As the students left with their buckets of spoil, Farber stooped next to the trench. He glimpsed back over his shoulder, then said, “I need a word with you two about something else, too.”
Figuring her personal quest didn’t interest him, she wondered if he’d seen his digging partner do something suspicious. She shifted closer, and Chaz followed
suit.
“Father Giampiero and I have been talking while we work,” he said in a hushed tone. “I think he has a point about the ritual reenactment they’re staging here being unseemly.”
She nearly laughed out loud. That was his big concern? “I’m not crazy about it, either, Will, but we told Dunk we’d do it.”
“Well, I’m going to abstain – or, at most, take a background role. I think you two should, too.”
She frowned. Once again, she found herself defending “The Dig.” “We can’t leave Dunk out in the cold. He needs to shoot the segment for the show. He was kind enough to include us in this project, and we agreed to participate fully.”
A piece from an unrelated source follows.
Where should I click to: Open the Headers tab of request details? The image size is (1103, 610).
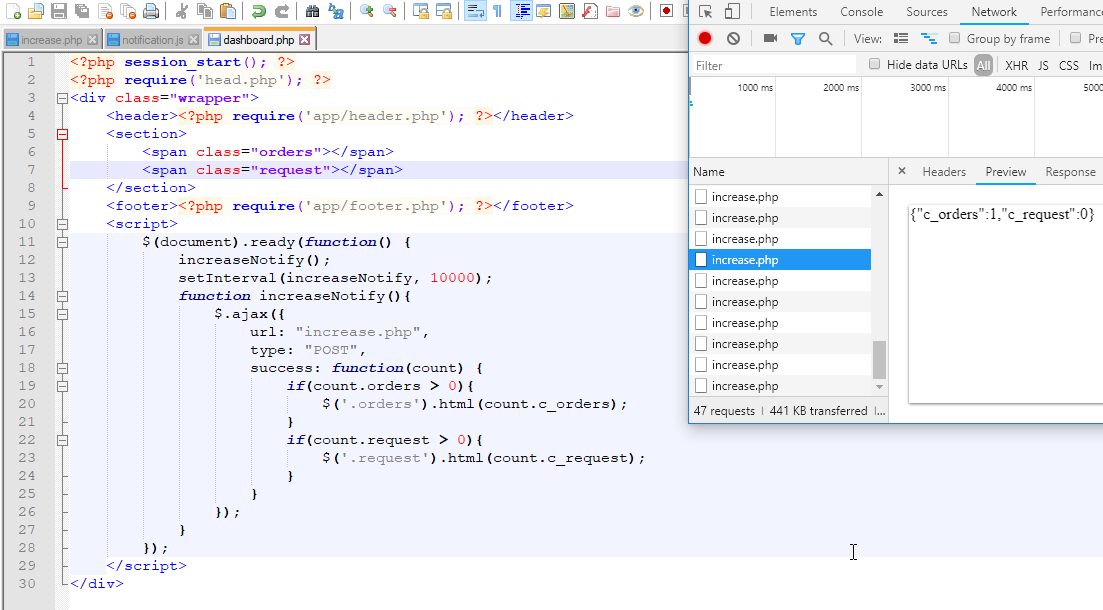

Her boss snorted. “As usual, Winifred, you take things too literally. It’s not as though our contracts with ‘The Dig’ specify that we have to take part in every segment. As with anything in life, there’s room for interpretation and modification. Frankly, participating in the reenactment is going to make the university look foolish.”
She lifted her chin. “Backing out would make us look like we can’t be taken at our word.”
He glared down his nose at her. “You have some quaint notions.”
“Integrity isn’t a quaint notion.”
“Nor is dignity.”
She gave him a wry smile. “How about stuffiness?”
Chaz cleared his throat. “Any interesting developments at the lodging, Dr. Farber?”
He gave Chaz an irritated look, then sighed and let his posture relax. “Yes. We’ve found that the building has a downstairs, like the temple. We’re working on opening the door.” He turned back to her. “Maybe we’ll actually find scrolls there, Winifred. The priests likely would have kept texts of some sort.”
She and Chaz glanced at each other, and she knew he was thinking about Giampiero, too.